Captain Bela listened intently to it all before commenting. “Fiana Drost, you said
the woman’s name was?”
“Yes,” confirmed Ham. “We know nothing about her, other than the fact that she presented
herself to us as a friend.”
“But she stabbed us in the back once we got into the air,” added Monk.
“And you say that she jumped from your aircraft after stabbing your leader.” The commandant
snapped his fingers. “Just like that?”
“She appeared to be a cool customer,” allowed Ham.
Monk put in, “If you search, you might find her parachute. Or her body.”
“We have searched,” returned the commandant. “And I regret to inform you that we found
neither.”
That was all they said about the cold-blooded woman. Monk and Ham left out the apparent
fact that she had turned into some kind of human bat after leaving their amphibian.
That, too, was a gesture toward maintaining their credibility.
At the end of the interview, Monk and Ham were told, “We must detain you until we
ascertain if your story checks out in all particulars.”
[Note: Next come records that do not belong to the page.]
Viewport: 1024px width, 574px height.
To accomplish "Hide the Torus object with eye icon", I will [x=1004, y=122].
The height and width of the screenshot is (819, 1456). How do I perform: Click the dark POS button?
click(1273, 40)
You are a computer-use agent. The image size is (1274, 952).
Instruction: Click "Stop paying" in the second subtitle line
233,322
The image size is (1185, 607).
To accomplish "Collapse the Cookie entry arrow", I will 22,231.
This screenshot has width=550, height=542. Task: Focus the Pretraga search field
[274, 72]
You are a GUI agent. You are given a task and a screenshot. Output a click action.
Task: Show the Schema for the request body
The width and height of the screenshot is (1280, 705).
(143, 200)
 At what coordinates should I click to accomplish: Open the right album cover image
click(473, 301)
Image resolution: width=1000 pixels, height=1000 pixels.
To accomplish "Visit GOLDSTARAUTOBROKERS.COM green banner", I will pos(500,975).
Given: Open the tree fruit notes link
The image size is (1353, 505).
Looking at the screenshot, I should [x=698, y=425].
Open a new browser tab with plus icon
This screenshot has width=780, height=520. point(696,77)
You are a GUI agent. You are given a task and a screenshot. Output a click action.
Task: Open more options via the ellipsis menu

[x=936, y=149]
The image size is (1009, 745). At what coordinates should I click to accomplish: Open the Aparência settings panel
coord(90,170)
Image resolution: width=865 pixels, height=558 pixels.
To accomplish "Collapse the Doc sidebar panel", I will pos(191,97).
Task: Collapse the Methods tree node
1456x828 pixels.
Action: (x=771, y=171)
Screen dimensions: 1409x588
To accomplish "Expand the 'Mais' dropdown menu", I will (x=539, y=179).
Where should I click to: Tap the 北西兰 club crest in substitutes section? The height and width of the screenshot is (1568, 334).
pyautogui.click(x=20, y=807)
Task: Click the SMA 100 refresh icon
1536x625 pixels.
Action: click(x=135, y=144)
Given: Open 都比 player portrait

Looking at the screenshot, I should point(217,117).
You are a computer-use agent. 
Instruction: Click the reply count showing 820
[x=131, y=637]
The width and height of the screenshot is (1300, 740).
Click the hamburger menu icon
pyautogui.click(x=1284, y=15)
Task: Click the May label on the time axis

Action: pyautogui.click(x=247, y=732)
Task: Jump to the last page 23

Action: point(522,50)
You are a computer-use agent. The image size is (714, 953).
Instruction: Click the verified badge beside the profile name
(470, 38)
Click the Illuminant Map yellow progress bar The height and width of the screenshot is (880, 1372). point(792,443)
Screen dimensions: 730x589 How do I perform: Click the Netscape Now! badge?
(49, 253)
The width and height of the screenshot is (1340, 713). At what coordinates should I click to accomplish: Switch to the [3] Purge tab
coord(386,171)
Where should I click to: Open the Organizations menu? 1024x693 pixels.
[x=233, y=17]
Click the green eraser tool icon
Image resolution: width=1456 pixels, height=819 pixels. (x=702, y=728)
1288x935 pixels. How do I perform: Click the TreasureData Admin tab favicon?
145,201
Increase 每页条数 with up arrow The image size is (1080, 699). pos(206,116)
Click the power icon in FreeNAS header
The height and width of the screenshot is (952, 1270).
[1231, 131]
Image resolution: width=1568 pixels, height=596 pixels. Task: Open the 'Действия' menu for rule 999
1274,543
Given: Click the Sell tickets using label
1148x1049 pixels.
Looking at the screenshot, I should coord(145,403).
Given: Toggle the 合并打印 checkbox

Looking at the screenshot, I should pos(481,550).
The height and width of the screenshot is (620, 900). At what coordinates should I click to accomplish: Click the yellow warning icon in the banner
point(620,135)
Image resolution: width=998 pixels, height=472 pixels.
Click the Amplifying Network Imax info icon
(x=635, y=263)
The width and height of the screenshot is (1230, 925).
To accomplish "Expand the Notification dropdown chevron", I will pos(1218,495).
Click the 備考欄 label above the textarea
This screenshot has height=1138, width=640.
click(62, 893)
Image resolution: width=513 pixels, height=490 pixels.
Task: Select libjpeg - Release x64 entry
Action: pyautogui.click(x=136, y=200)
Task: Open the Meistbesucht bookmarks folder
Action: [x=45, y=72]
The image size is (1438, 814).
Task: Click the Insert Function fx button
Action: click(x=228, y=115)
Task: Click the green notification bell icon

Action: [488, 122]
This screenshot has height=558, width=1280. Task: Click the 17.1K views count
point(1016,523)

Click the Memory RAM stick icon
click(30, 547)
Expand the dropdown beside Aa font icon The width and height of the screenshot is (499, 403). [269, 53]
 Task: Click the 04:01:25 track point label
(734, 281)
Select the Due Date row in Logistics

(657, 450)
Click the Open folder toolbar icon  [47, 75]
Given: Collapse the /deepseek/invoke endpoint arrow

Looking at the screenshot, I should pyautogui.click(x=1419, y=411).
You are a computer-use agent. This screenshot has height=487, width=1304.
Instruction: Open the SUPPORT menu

“Say, who do you think—” Monk started to say.
Ham elbowed him sharply. “This is a reasonable request, commandant,” he said smoothly.
“We only ask that we be permitted to see Doc Savage as soon as practical.”
“Rest assured, you will join your bronze chief before the night comes on.”
Monk subsided. He had brought Habeas Corpus along with him. As they were escorted
from the office, he toted the shoat by one oversized ear. Habeas seemed not to mind
at all. Actually, seemed to enjoy it.
Armed guards arrived to escort them to another building. And only when they saw iron
window bars did the pair understand that it was what passed for a stockade or brig.
“Is this necessary?” Ham demanded sharply.
The commandant returned in a reasonable voice, “We hardly have hotel accommodations
here. And besides, there is someone you would like to meet who is also our guest.”